Beginning with the first line, please repeat the entries exactly and end on the line that contains "Join Now (131, 359)".

Task input Block Start

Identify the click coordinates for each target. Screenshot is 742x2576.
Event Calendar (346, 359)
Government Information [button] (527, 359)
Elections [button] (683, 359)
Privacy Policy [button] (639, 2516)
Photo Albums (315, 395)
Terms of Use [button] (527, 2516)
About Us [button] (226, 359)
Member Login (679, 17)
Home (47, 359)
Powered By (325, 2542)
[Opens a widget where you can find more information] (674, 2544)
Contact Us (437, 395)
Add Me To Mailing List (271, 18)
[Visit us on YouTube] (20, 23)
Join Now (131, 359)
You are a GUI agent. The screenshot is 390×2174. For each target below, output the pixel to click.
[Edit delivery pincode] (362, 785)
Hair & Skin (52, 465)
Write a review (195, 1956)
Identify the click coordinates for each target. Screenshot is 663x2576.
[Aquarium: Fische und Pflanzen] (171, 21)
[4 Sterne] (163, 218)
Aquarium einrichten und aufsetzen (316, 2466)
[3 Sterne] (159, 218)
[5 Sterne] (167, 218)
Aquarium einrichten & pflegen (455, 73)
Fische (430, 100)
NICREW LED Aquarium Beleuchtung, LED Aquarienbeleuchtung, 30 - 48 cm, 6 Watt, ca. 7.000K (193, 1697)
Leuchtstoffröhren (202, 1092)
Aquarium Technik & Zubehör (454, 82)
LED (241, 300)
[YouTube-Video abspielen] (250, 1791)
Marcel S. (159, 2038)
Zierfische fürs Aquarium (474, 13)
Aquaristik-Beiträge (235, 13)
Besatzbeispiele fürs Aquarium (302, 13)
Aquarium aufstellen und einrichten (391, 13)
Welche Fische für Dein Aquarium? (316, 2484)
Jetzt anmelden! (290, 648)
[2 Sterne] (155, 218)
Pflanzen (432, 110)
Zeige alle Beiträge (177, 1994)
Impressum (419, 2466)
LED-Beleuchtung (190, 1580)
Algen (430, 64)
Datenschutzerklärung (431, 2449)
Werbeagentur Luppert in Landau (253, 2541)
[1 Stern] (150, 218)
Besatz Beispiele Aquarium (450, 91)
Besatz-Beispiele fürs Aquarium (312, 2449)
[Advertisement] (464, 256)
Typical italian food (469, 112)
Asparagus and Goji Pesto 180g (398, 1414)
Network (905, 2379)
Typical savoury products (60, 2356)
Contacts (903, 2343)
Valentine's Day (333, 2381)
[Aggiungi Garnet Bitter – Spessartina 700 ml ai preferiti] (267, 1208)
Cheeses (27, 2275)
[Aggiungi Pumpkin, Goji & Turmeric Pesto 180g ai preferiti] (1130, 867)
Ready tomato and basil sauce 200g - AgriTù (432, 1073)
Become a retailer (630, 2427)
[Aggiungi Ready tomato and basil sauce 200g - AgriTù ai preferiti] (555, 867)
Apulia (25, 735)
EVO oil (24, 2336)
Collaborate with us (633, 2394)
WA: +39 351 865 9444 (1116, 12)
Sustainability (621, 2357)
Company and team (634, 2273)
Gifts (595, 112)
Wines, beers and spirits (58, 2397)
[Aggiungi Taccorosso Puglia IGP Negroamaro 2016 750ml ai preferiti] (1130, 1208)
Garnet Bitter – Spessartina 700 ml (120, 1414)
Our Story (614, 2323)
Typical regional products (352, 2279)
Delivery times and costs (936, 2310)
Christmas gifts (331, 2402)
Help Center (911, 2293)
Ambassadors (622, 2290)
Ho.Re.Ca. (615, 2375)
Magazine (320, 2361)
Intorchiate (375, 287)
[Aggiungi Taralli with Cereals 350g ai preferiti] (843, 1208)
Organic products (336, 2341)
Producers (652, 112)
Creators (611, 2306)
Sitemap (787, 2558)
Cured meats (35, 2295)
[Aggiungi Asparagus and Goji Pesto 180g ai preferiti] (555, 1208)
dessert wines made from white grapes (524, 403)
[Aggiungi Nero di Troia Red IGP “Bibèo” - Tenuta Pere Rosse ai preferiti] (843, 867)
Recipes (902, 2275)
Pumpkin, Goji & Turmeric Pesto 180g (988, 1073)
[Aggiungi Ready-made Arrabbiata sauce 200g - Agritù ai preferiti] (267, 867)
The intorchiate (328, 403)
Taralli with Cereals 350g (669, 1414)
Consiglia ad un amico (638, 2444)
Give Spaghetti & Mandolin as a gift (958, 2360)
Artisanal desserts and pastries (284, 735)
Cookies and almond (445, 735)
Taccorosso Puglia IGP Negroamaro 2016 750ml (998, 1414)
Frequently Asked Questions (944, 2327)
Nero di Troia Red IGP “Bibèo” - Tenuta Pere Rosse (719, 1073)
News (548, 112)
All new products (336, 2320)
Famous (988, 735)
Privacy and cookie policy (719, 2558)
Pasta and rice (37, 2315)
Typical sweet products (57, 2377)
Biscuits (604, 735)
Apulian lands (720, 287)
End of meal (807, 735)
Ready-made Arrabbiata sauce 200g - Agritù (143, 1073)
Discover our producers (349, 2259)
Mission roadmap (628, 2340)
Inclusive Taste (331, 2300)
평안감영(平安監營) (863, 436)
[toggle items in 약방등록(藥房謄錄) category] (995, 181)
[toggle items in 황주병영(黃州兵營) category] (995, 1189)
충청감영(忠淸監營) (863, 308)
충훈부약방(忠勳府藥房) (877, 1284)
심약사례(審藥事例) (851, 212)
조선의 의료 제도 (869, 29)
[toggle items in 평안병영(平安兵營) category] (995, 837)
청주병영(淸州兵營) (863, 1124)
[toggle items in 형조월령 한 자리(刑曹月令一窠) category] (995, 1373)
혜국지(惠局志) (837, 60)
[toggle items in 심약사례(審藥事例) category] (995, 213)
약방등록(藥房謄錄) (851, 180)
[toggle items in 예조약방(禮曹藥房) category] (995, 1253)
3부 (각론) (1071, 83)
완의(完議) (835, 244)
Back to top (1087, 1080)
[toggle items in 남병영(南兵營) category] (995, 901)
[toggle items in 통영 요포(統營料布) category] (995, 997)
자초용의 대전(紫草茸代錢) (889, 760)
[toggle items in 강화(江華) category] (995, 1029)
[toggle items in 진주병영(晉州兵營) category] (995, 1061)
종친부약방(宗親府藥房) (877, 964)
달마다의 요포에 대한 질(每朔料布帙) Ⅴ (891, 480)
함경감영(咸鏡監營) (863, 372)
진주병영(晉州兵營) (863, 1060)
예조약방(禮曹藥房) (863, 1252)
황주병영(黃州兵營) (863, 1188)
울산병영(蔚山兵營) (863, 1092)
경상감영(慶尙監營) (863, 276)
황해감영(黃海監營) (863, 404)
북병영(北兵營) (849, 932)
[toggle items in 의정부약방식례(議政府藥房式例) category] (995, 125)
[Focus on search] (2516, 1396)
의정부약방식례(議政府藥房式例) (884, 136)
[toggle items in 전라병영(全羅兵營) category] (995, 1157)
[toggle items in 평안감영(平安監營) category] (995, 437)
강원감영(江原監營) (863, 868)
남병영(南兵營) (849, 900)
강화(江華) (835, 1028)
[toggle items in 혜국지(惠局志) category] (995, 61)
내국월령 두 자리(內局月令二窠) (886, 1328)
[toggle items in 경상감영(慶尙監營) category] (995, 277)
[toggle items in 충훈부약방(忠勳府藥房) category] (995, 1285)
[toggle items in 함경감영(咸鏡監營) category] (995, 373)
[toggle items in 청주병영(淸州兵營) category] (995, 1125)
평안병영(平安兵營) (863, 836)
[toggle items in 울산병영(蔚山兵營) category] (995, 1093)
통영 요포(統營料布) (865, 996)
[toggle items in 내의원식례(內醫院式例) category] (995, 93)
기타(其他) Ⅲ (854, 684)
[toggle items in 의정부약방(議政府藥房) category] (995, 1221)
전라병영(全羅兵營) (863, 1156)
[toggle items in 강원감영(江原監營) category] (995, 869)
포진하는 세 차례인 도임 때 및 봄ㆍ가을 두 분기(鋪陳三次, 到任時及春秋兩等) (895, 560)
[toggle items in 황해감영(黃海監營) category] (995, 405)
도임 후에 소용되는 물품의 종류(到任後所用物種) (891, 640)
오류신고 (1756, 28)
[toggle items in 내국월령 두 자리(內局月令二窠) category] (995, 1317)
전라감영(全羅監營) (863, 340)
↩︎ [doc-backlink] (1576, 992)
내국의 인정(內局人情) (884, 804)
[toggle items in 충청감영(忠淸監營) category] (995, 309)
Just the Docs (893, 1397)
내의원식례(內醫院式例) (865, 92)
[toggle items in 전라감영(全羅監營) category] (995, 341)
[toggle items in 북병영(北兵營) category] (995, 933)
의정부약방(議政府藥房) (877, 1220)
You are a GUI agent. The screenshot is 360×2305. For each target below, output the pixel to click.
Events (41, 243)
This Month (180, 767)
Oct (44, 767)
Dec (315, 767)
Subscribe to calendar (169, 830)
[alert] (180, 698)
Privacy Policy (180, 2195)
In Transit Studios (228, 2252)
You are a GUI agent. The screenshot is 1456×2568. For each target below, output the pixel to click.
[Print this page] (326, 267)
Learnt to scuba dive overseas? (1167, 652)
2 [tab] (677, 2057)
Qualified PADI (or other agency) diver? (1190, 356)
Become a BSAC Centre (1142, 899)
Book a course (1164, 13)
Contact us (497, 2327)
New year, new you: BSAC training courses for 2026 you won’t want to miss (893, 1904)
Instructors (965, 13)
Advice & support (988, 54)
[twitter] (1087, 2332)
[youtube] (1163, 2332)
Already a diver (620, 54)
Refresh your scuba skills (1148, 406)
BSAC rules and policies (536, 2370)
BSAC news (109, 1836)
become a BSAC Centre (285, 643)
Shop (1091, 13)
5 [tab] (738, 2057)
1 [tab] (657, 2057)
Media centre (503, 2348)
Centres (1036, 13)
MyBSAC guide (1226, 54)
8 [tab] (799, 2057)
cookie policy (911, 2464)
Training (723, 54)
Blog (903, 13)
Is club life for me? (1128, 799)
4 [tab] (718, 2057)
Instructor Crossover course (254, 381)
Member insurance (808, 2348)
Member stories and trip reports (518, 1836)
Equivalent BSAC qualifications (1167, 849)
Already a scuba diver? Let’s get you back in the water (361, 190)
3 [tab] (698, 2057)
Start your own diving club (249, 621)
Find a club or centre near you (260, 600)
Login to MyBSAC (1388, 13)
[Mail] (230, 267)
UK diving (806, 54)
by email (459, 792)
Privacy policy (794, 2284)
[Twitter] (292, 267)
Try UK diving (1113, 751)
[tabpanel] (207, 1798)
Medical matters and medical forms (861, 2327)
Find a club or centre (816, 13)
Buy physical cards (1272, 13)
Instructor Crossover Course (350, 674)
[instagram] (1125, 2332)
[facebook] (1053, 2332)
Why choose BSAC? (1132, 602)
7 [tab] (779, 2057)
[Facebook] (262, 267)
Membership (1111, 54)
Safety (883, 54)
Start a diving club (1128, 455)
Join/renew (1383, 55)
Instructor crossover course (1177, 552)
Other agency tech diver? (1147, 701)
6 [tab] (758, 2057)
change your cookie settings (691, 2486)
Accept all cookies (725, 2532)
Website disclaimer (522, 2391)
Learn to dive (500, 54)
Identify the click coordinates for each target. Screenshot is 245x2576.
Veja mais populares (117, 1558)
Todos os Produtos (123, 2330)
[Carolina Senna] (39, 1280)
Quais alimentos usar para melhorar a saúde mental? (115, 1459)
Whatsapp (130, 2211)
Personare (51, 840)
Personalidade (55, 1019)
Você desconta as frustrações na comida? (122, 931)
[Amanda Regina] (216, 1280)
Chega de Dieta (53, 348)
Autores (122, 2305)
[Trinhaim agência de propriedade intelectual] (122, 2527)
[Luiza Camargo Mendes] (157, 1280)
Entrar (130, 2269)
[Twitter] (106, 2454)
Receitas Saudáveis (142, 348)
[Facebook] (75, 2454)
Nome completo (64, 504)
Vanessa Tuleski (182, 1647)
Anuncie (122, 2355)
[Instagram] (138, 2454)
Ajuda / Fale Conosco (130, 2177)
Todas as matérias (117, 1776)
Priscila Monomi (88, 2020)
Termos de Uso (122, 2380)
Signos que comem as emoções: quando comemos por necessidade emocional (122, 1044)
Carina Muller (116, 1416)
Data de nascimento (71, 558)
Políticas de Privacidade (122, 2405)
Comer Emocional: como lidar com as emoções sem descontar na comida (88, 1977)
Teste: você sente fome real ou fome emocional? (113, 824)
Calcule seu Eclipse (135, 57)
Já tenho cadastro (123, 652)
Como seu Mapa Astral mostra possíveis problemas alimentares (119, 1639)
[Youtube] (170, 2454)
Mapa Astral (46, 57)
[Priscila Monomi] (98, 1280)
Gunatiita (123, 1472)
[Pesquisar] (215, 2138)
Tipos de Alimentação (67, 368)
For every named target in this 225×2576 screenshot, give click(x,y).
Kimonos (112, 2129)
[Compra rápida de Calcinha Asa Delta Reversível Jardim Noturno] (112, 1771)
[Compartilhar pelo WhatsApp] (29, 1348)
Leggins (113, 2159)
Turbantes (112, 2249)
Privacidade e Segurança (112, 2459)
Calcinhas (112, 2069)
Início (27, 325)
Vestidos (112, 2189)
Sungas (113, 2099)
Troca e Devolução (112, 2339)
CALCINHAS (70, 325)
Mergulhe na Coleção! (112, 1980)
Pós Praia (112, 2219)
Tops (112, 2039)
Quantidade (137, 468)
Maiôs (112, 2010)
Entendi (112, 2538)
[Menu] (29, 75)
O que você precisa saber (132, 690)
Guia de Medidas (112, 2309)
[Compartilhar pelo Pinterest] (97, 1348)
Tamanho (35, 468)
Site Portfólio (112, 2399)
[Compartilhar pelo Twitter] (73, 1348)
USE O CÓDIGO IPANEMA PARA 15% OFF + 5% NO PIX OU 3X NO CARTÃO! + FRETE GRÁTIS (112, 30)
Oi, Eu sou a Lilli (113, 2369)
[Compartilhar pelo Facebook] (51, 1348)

Task input Block End

# Answer space
Identify the click coordinates for each target. Screenshot is 742x2576.
Event Calendar (346, 359)
Government Information [button] (527, 359)
Elections [button] (683, 359)
Privacy Policy [button] (639, 2516)
Photo Albums (315, 395)
Terms of Use [button] (527, 2516)
About Us [button] (226, 359)
Member Login (679, 17)
Home (47, 359)
Powered By (325, 2542)
[Opens a widget where you can find more information] (674, 2544)
Contact Us (437, 395)
Add Me To Mailing List (271, 18)
[Visit us on YouTube] (20, 23)
Join Now (131, 359)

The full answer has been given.